D’autre part, il est important de réfléchir aux questions de responsabilité et aux questions éthiques particulièrement dans les conséquences induites par les décisions algorithmiques : itinéraires, priorités de circulation, situations d’évitement, etc. Dans ce secteur, la nécessité d’agir est pressante. Plusieurs partenariats récents entre fournisseurs de technologies, équipementiers et constructeurs mettent en évidence des consolidations rapides, notamment via des acquisitions.
La question se pose différemment s’agissant des professions de la relation client. En effet, l’utilisation d’intelligences artificielles pour conseiller les clients est aujourd’hui devenue, sinon la norme, au moins une réalité. Il est donc absolument indispensable de se poser la question dès aujourd’hui de l’impact sur l’emploi et sur les compétences attendues pour ces nouveaux usages, afin par exemple de privilégier des approches où le robot ne viendrait pas en remplacement d’un conseiller existant mais en complément, laissant le conseiller se focaliser sur les tâches à plus forte valeur ajoutée. La protection des données sur les consommateurs, que seront amenées à traiter les conseillers virtuels, doit également être au cœur des réflexions, tout comme les questions juridiques liées à la nature des conseils prodigués.

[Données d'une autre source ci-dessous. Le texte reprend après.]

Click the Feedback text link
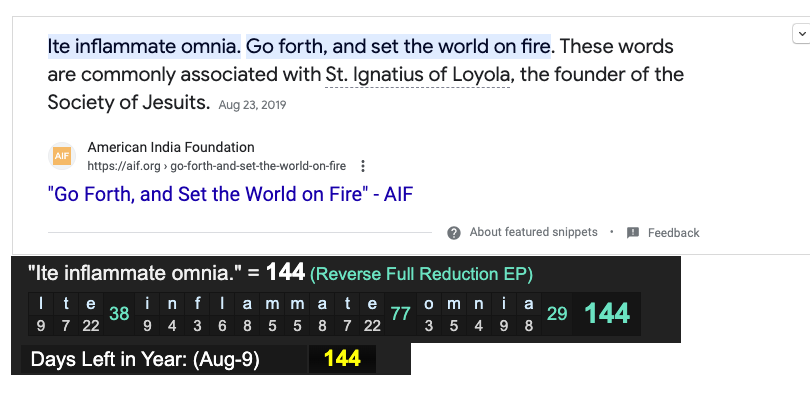 coord(673,233)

Avec une forte culture scientifique et d’ingénierie, la France dispose d’une excellente recherche en robotique. Même si sa filière industrielle est encore en phase d’émergence et de structuration, elle possède des PME très dynamiques (en logistique, médecine, robotique d’intervention, etc.) mais insuffisamment implantées à l’international. Les techniques d’intelligence artificielle de haut niveau sont indispensables au bon fonctionnement des robots, notamment pour la navigation, la reconfiguration automatique ou la reconnaissance de l’environnement. L’intégration de l’intelligence artificielle dans les robots constitue un moyen essentiel pour leur permettre d’acquérir l’autonomie nécessaire à la réalisation des tâches complexes attendues par leurs utilisateurs, d’interagir avec eux et d’apporter une véritable valeur ajoutée par rapport aux solutions non robotiques. Dans ce contexte, l’accès aux données est à nouveau primordial. Afin de ne pas devenir dépendant des acteurs multinationaux maîtrisant les grandes masses de données et de ne pas se laisser distancer dans le domaine de la robotique, il est souhaitable que les acteurs industriels et académiques puissent se fédérer pour alimenter des corpus de données collectés et indexés (images, vidéos, sons, etc.) exploitable par chacun d’entre eux. Par ailleurs, les contraintes réglementaires relatives à l’utilisation des données peuvent constituer un frein au développement des travaux dans le domaine. Il importe donc de pouvoir mettre en place un cadre propice à l’échange de données dans ce domaine. Enfin, il est nécessaire de renforcer l’implication des acteurs dans l’élaboration des normes, en particulier pour les sujets liés à la sécurité.